**Source excerpt:**
::::
Vulnerability & mechanics in Xela's 'For Frosty Mornings...'

Electronic music fans will no doubt have come across the way of categorising their favourite artists and albums not by trendy sub-genres but by the associations artists and listeners make with that music. In her excellent recent book on the aesthetics of experimental electronic music, Listening Through the Noise, Joanna Demers devotes a whole chapter to the idea of musicians and listeners interpreting music through some external concept, of the music signifying some external thing or working as a metaphor. As Demers points out, futurism is one concept that often features in electronic music discourse; another, ironically (or perhaps inevitably) enough, is nostalgia, famously exemplified in Boards of Canada's evocation of 1970s educational TV shows.

The work of metaphors such as these goes beyond giving the music some 'meaning', in an intellectual sense, for the listener; it can, if the listener is receptive, play an active role in shaping the way we listen to the music (and determine its 'success' or fulfilment for us).


Since discovering Xela's For Frosty Mornings and Summer Nights two years ago, I've always been struck by the album's emotional impact, which seems to wash over you as you listen. The album, with its minimal glitchy hip-hop and analogue synths, exudes what Boomkat's reviewer calls a “breathtaking melancholy”; Mark Martelli on Pitchfork described the album's tracks way back in 2003 as evoking a wandering familiarity and, impressively, as being “clear in their emotion, focused and difficult to misread”. I think the focused emotional expressions in this, Xela's first album at the age of 21, are created on some tracks in part via particular metaphors through which the listener interprets a track's different musical elements.
::::
**Records supplied:**
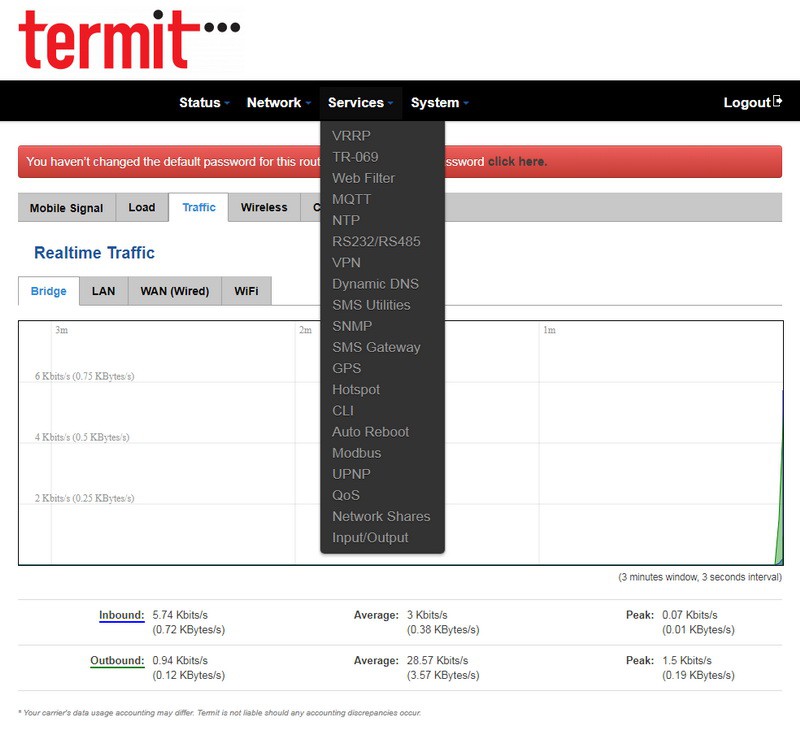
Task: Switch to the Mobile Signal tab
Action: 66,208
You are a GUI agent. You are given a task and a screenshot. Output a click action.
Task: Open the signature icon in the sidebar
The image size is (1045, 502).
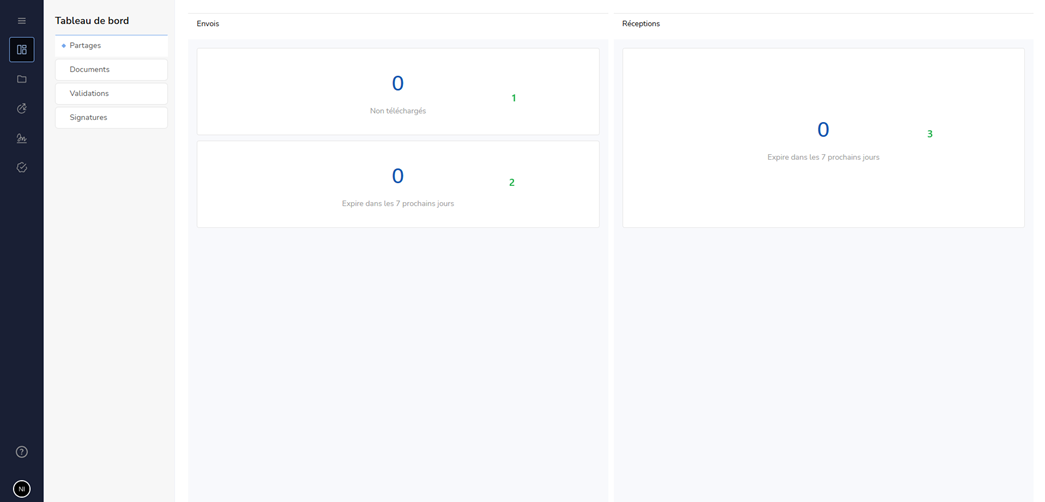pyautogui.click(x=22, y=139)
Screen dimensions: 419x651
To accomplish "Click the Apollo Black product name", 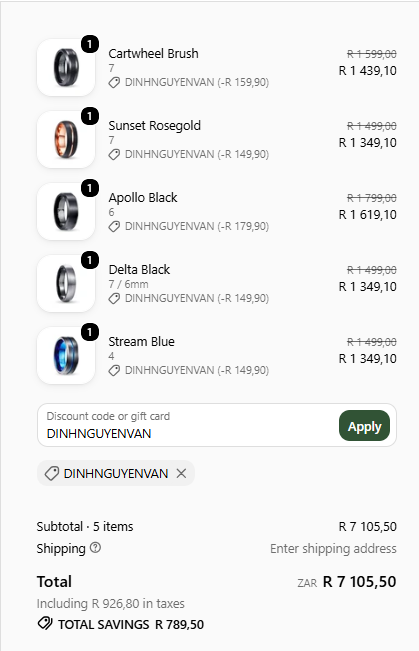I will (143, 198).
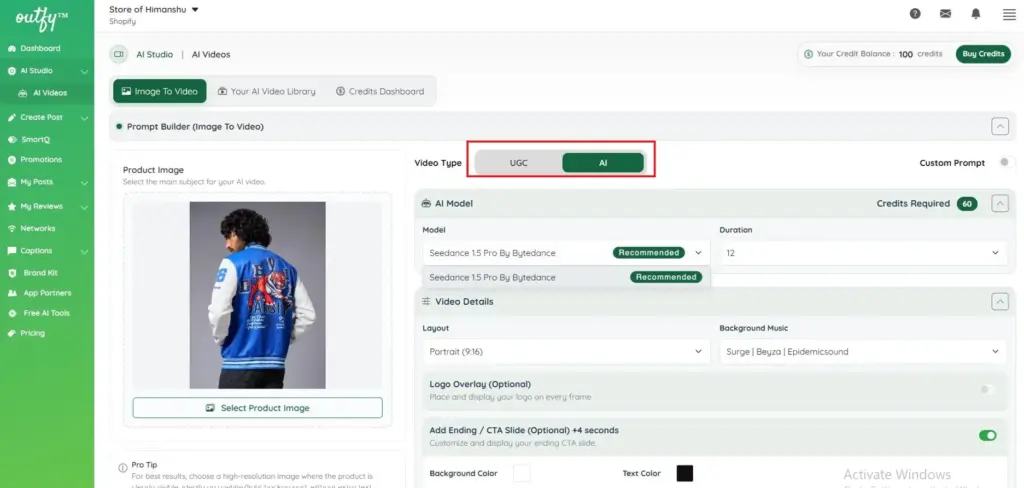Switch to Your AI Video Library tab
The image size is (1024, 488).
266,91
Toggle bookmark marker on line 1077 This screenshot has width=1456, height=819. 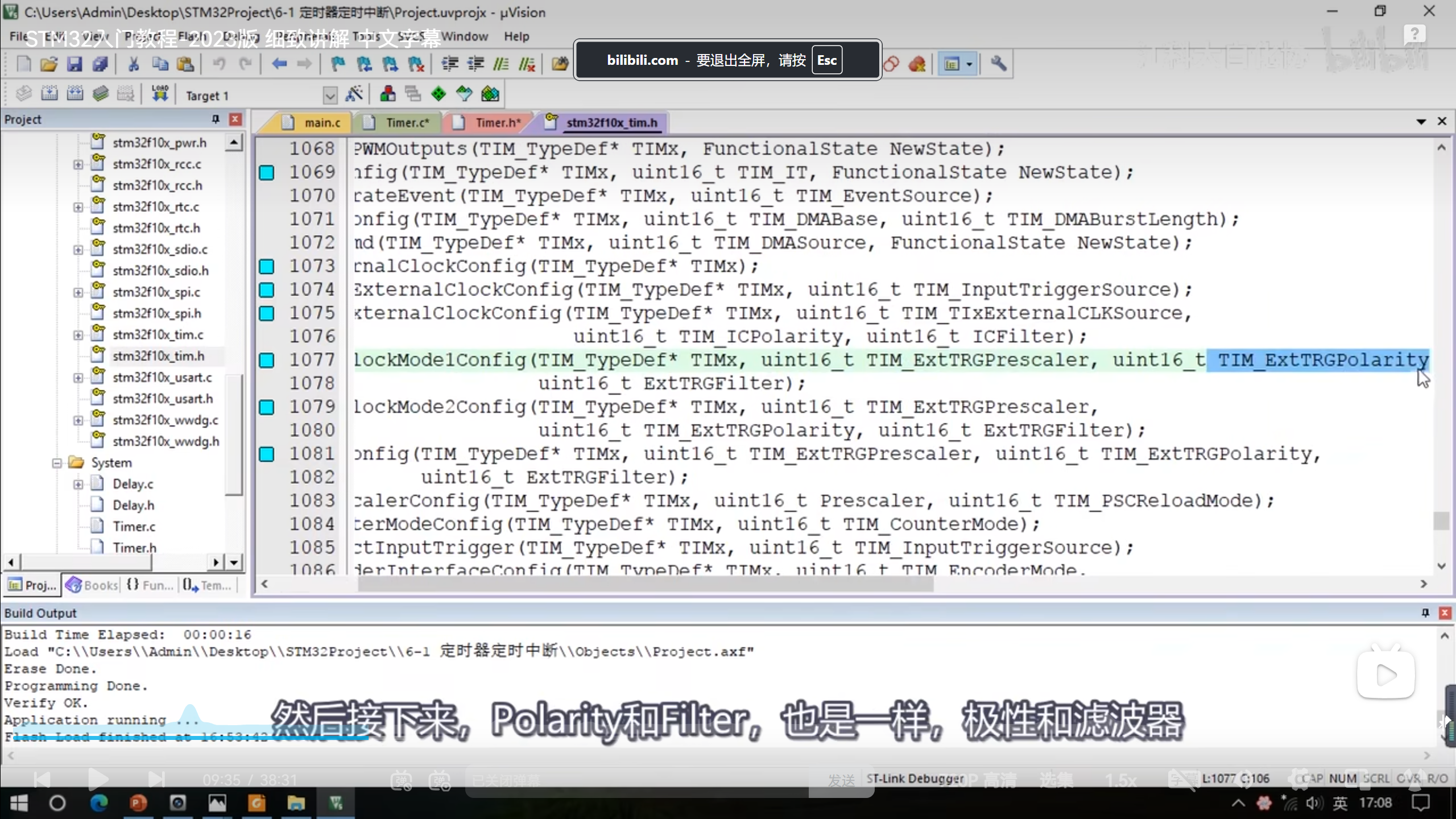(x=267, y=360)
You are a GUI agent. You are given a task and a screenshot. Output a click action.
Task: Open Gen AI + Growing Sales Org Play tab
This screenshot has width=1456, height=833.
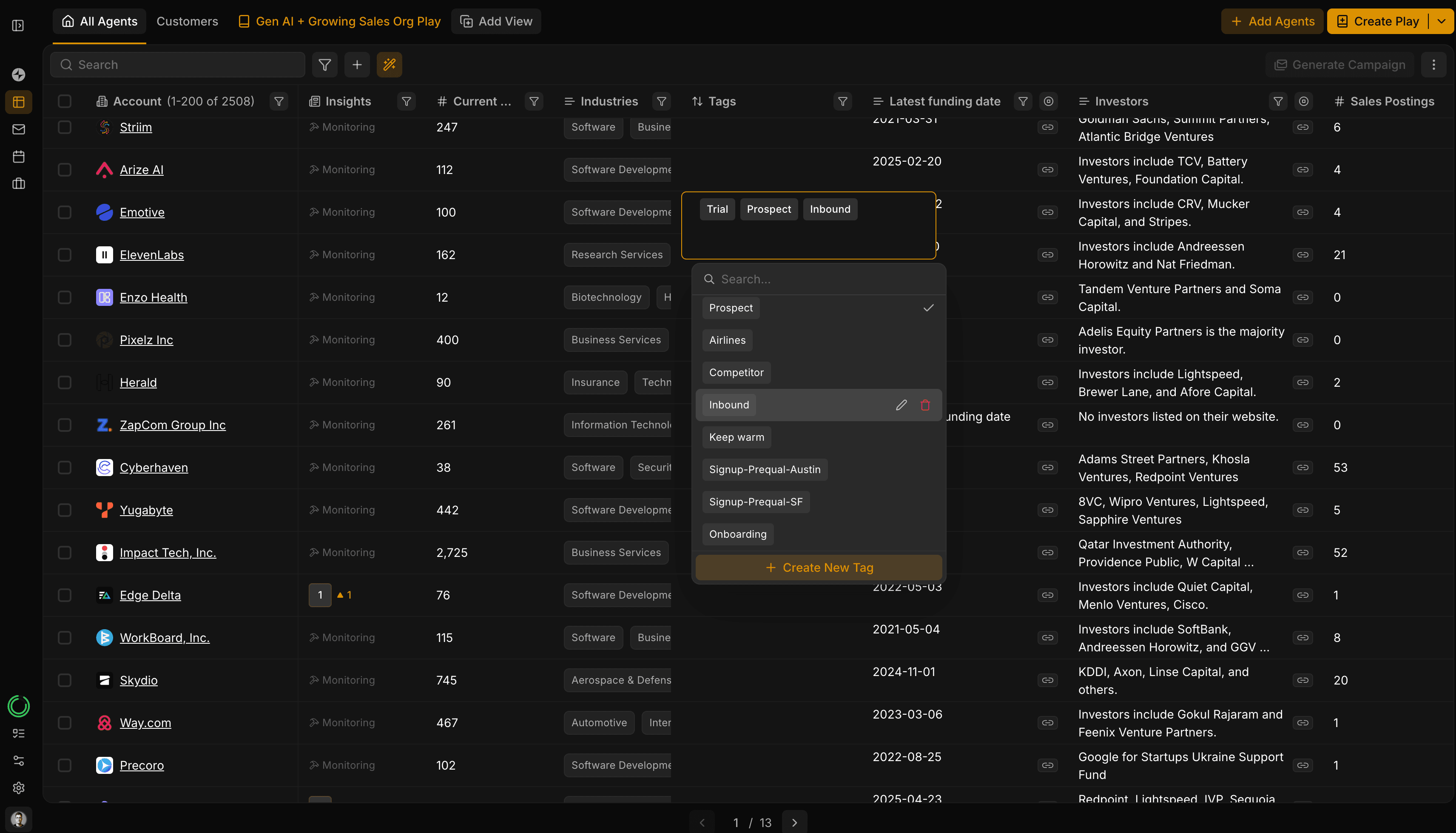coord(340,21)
::::
**List of tasks:**
**1.** From the essay on Xela's album, reproduce the passage that begins at the words "The work of" and stops after the words "fulfilment for us).".
**2.** In the essay on Xela's album, shorten the paragraph that opens "Since discovering Xela's For Frosty Mornings" into a bulleted list that keeps its main facts.
**3.** Pick up the essay on Xela's album after its last sentence and keep writing it.

**Answer set:**
**1.**
The work of metaphors such as these goes beyond giving the music some 'meaning', in an intellectual sense, for the listener; it can, if the listener is receptive, play an active role in shaping the way we listen to the music (and determine its 'success' or fulfilment for us).

**2.**
- The writer found Xela's For Frosty Mornings and Summer Nights two years ago and has always been struck by its emotional impact.
- The album mixes minimal glitchy hip-hop with analogue synths.
- Boomkat's reviewer hears a "breathtaking melancholy" in it.
- In 2003, Mark Martelli on Pitchfork said its tracks evoke a wandering familiarity and are "clear in their emotion, focused and difficult to misread".
- It was Xela's first album, made at age 21.
- The writer thinks some tracks get their focused emotion partly from metaphors that shape how listeners hear the different musical elements.

**3.**
Take the contrast between the analogue synthesisers and the beats – this is a contrast that goes from sonic to metaphorical. The beats are of the 'click-n-cut' variety, with short high-frequency glitches interspersing lower, fuzzy 'snare' tones and trails of electrical-spark bass drum patterns. Xela contrasts these drums with long analogue synth chords and meandering melodies that often give the impression of woodwind instruments (in itself an external association). Often the drums begin the track, for example in 'The Long Walk Home At Midnight', setting a particular timbral & spatial frame, as well as a musical key (based around the pitches of the drum parts); we 'get our bearings' of the track based around these drums. When the long synth pads enter the track this frame is compromised somewhat, since we now have a musical element of a different timbre and key. It's also of a seemingly different (artificial) space, as the synths are drenched in reverb while for the most part the drums remain dry and immediate – the latter appear 'in front' of everything else.


The evolution of each musical part adds to this contrast. Xela's drums, like much late '90s / early '00s glitch, remain constant; they sound throughout the piece and rarely alternate or offer up fills and 'drum rolls'. The synths too are repetitive, with thematic elements building upon themselves slowly but surely (something I'll discuss later in its own right), but they do not continuously sound – the chord fades in (an important aspect since this immediately differentiates it from the immediate attack of the drums), allowed to sound, then fades out into reverb. Of course, the drums technically don't continuously sound either as they're made up of a number of short pieces of sound that start and stop in a measured fashion. But the impression given by the drums is of periodic continuity, whereas the impression given by the synths, at least the longer pads, is of a lack of rhythm, of stillness.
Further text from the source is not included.